_SOURCE INFORMATION_
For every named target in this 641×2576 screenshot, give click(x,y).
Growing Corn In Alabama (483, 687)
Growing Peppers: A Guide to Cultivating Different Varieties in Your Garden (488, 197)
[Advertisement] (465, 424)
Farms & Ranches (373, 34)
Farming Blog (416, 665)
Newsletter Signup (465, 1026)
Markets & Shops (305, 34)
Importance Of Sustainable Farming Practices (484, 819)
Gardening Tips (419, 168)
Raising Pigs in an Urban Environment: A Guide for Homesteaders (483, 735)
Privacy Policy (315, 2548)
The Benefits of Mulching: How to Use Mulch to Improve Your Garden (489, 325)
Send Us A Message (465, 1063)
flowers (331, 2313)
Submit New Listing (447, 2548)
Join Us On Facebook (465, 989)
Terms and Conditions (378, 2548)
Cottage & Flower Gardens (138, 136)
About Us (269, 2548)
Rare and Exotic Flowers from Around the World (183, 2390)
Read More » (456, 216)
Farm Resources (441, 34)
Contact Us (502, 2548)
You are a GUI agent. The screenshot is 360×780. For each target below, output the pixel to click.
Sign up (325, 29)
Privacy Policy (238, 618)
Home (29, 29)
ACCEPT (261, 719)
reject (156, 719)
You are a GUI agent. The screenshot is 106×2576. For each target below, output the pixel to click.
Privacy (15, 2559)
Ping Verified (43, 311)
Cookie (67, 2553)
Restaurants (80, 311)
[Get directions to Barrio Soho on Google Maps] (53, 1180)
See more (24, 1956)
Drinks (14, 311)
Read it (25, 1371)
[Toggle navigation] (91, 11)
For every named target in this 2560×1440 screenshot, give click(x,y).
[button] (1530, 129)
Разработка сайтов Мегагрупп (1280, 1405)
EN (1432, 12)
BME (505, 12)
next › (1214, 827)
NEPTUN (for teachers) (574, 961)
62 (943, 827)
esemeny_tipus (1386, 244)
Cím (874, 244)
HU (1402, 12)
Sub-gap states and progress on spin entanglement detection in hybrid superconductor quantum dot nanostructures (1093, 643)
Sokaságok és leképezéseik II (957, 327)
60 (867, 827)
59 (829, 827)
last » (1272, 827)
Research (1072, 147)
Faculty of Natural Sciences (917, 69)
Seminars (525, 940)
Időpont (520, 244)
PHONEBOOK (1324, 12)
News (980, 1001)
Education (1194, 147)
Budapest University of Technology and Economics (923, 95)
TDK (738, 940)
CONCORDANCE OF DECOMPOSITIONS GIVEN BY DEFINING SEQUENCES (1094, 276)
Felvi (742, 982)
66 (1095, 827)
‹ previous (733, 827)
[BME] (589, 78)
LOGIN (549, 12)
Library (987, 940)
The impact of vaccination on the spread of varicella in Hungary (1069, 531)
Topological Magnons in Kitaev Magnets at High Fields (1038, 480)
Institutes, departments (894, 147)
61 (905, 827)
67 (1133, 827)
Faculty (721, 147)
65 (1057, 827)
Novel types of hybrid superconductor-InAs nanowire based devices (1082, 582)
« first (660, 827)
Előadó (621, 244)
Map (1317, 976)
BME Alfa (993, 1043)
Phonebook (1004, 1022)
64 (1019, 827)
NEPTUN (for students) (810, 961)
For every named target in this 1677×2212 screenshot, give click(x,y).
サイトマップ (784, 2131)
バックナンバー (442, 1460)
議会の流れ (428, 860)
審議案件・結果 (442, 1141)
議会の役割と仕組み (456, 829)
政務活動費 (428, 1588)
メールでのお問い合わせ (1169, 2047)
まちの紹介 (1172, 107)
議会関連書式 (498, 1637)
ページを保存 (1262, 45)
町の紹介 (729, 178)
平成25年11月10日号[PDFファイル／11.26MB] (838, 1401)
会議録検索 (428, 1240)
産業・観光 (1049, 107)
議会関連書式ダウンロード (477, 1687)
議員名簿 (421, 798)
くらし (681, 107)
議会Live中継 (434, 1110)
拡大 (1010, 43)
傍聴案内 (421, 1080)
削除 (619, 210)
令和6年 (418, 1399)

_ACTIVITY_
All records are to be retyped precisely.

_RESULT FOR THIS TASK_
For every named target in this 641×2576 screenshot, give click(x,y).
Growing Corn In Alabama (483, 687)
Growing Peppers: A Guide to Cultivating Different Varieties in Your Garden (488, 197)
[Advertisement] (465, 424)
Farms & Ranches (373, 34)
Farming Blog (416, 665)
Newsletter Signup (465, 1026)
Markets & Shops (305, 34)
Importance Of Sustainable Farming Practices (484, 819)
Gardening Tips (419, 168)
Raising Pigs in an Urban Environment: A Guide for Homesteaders (483, 735)
Privacy Policy (315, 2548)
The Benefits of Mulching: How to Use Mulch to Improve Your Garden (489, 325)
Send Us A Message (465, 1063)
flowers (331, 2313)
Submit New Listing (447, 2548)
Join Us On Facebook (465, 989)
Terms and Conditions (378, 2548)
Cottage & Flower Gardens (138, 136)
About Us (269, 2548)
Rare and Exotic Flowers from Around the World (183, 2390)
Read More » (456, 216)
Farm Resources (441, 34)
Contact Us (502, 2548)
You are a GUI agent. The screenshot is 360×780. For each target below, output the pixel to click.
Sign up (325, 29)
Privacy Policy (238, 618)
Home (29, 29)
ACCEPT (261, 719)
reject (156, 719)
You are a GUI agent. The screenshot is 106×2576. For each target below, output the pixel to click.
Privacy (15, 2559)
Ping Verified (43, 311)
Cookie (67, 2553)
Restaurants (80, 311)
[Get directions to Barrio Soho on Google Maps] (53, 1180)
See more (24, 1956)
Drinks (14, 311)
Read it (25, 1371)
[Toggle navigation] (91, 11)
For every named target in this 2560×1440 screenshot, give click(x,y).
[button] (1530, 129)
Разработка сайтов Мегагрупп (1280, 1405)
EN (1432, 12)
BME (505, 12)
next › (1214, 827)
NEPTUN (for teachers) (574, 961)
62 (943, 827)
esemeny_tipus (1386, 244)
Cím (874, 244)
HU (1402, 12)
Sub-gap states and progress on spin entanglement detection in hybrid superconductor quantum dot nanostructures (1093, 643)
Sokaságok és leképezéseik II (957, 327)
60 (867, 827)
59 (829, 827)
last » (1272, 827)
Research (1072, 147)
Faculty of Natural Sciences (917, 69)
Seminars (525, 940)
Időpont (520, 244)
PHONEBOOK (1324, 12)
News (980, 1001)
Education (1194, 147)
Budapest University of Technology and Economics (923, 95)
TDK (738, 940)
CONCORDANCE OF DECOMPOSITIONS GIVEN BY DEFINING SEQUENCES (1094, 276)
Felvi (742, 982)
66 (1095, 827)
‹ previous (733, 827)
[BME] (589, 78)
LOGIN (549, 12)
Library (987, 940)
The impact of vaccination on the spread of varicella in Hungary (1069, 531)
Topological Magnons in Kitaev Magnets at High Fields (1038, 480)
Institutes, departments (894, 147)
61 (905, 827)
67 (1133, 827)
Faculty (721, 147)
65 (1057, 827)
Novel types of hybrid superconductor-InAs nanowire based devices (1082, 582)
« first (660, 827)
Előadó (621, 244)
Map (1317, 976)
BME Alfa (993, 1043)
Phonebook (1004, 1022)
64 (1019, 827)
NEPTUN (for students) (810, 961)
For every named target in this 1677×2212 screenshot, give click(x,y).
サイトマップ (784, 2131)
バックナンバー (442, 1460)
議会の流れ (428, 860)
審議案件・結果 (442, 1141)
議会の役割と仕組み (456, 829)
政務活動費 (428, 1588)
メールでのお問い合わせ (1169, 2047)
まちの紹介 (1172, 107)
議会関連書式 (498, 1637)
ページを保存 (1262, 45)
町の紹介 (729, 178)
平成25年11月10日号[PDFファイル／11.26MB] (838, 1401)
会議録検索 (428, 1240)
産業・観光 (1049, 107)
議会関連書式ダウンロード (477, 1687)
議員名簿 (421, 798)
くらし (681, 107)
議会Live中継 (434, 1110)
拡大 (1010, 43)
傍聴案内 (421, 1080)
削除 (619, 210)
令和6年 (418, 1399)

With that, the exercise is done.